Gasp è riuscito finalmente ad alzare un trofeo - e che trofeo! - santificando così gli otto anni trascorsi sulla panchina dell’Atalanta, riportata prima al centro del villaggio calcistico ed ora lassù in alto, sul trono d’Europa. Non è la Champions, d’accordo, ma è come se lo fosse, e l’importante è accettare questa meravigliosa notte europea con lo stesso atteggiamento tenuto in tutti questi anni, ovvero con l’equilibrio tanto caro a Rudyard Kipling, lo scrittore indiano che sentenziò: «Solo se saprai accettare la vittoria e la sconfitta, questi due impostori, allo stesso modo, sarai un vero uomo». Gian Piero Gasperini, che uomo vero è, si è commosso sotto il cielo d’Irlanda anche se sa bene cosa significa vincere o perdere nello sport. Negli ultimi anni ha soltanto sfiorato la parte felice di quello che è il concetto caro a Kipling: a Bergamo ha seminato e raccolto due finali di Coppa Italia, tre terzi posti e un quarto, tre qualificazioni consecutive alla Champions League fino ai quarti di finale (persi contro il Paris St Germain) nel 2020 e agli ottavi di finale nel 2021 (persi contro il Real Madrid), conquistando però vittorie epocali sui campi di Liverpool, Ajax, Valencia e Shakthar.

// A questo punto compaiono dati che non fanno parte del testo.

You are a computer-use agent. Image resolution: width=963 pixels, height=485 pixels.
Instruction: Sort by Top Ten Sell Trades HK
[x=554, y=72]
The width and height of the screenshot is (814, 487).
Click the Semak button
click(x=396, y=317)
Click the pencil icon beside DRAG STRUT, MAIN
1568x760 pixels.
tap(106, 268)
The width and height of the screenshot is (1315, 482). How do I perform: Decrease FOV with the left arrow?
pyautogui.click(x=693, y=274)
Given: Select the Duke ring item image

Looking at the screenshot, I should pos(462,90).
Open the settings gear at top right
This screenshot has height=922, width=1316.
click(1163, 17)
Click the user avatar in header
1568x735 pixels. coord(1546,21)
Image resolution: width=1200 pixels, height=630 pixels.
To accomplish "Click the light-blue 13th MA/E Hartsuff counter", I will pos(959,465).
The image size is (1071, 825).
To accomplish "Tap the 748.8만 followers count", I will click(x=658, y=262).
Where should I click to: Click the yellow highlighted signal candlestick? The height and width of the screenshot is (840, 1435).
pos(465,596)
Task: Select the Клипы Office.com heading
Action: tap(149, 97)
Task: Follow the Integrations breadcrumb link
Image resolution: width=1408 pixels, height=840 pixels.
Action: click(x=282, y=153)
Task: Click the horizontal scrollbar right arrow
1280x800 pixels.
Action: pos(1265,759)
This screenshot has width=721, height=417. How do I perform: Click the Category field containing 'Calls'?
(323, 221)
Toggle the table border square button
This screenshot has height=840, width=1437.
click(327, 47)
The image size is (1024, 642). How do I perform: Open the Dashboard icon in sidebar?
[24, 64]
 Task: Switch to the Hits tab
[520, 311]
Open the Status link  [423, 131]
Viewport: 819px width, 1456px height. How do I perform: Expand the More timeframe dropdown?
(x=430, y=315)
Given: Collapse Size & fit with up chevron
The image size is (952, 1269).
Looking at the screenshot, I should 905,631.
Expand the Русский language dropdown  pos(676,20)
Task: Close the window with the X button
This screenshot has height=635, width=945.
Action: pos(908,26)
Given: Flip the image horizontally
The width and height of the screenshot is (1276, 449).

Gasp è uomo di mondo e mai avrebbe pensato, vent’anni fa, quando allenava le giovanili della Juventus, di scrivere alla fine una pagina così seducente nella complicata vicenda del calcio moderno.

 

Con l’Atalanta, che nulla aveva vinto in questi rutilanti otto anni ma molto ha insegnato al mondo del pallone, questo 66enne di Grugliasco, marito di Cristina e padre felice di due figli, è stato il centro di gravità permanente attorno al quale arrivavano, stupivano e poi magari ripartivano verso altri lidi tanti campioni da lui guidati e rigenerati: da Papu Gomez a Ilicic, e poi Bastoni, Kulusevski, Kessie, Zapata, sino agli attuali gioielli Scalvini e Ruggeri, De Ketelaere e Koopmainers, Pasalic e Kolasinec. Prima, al Genoa, aveva rivitalizzato gente del calibro di Milito e Thiago Motta mentre nei tre mesi alla guida dell’Inter non aveva trovato il modo né il tempo per imporre il proprio calcio fatto di pressing, marcature rigidamente a uomo, aggressività che sconfina in una vincente ossessività. Lo ammira De Laurentiis, e questo lo si sa, ha estimatori ovunque, anche all’estero, ma il “dentista” caro a Guardiola ha risposto andreottianamente a chi lo vede lontano da una Bergamo mai così Alta come nei suoi anni: «Mi chiedete se il calcio ha logorato Gasp? Spero solo che Gasp non abbia logorato chi ce l’ha». Di se stesso del suo carattere non semplice, del suo modo di affrontare la vita e il pallone con tackle duri ma vincenti, Gasp ha detto: «Difficile sopportarmi? Il calcio è una materia di confronto, non sempre si è d’accordo, ma si possono creare delle basi per crescere e migliorare». Non vincere, magari, ma diventare campioni della panchina sì.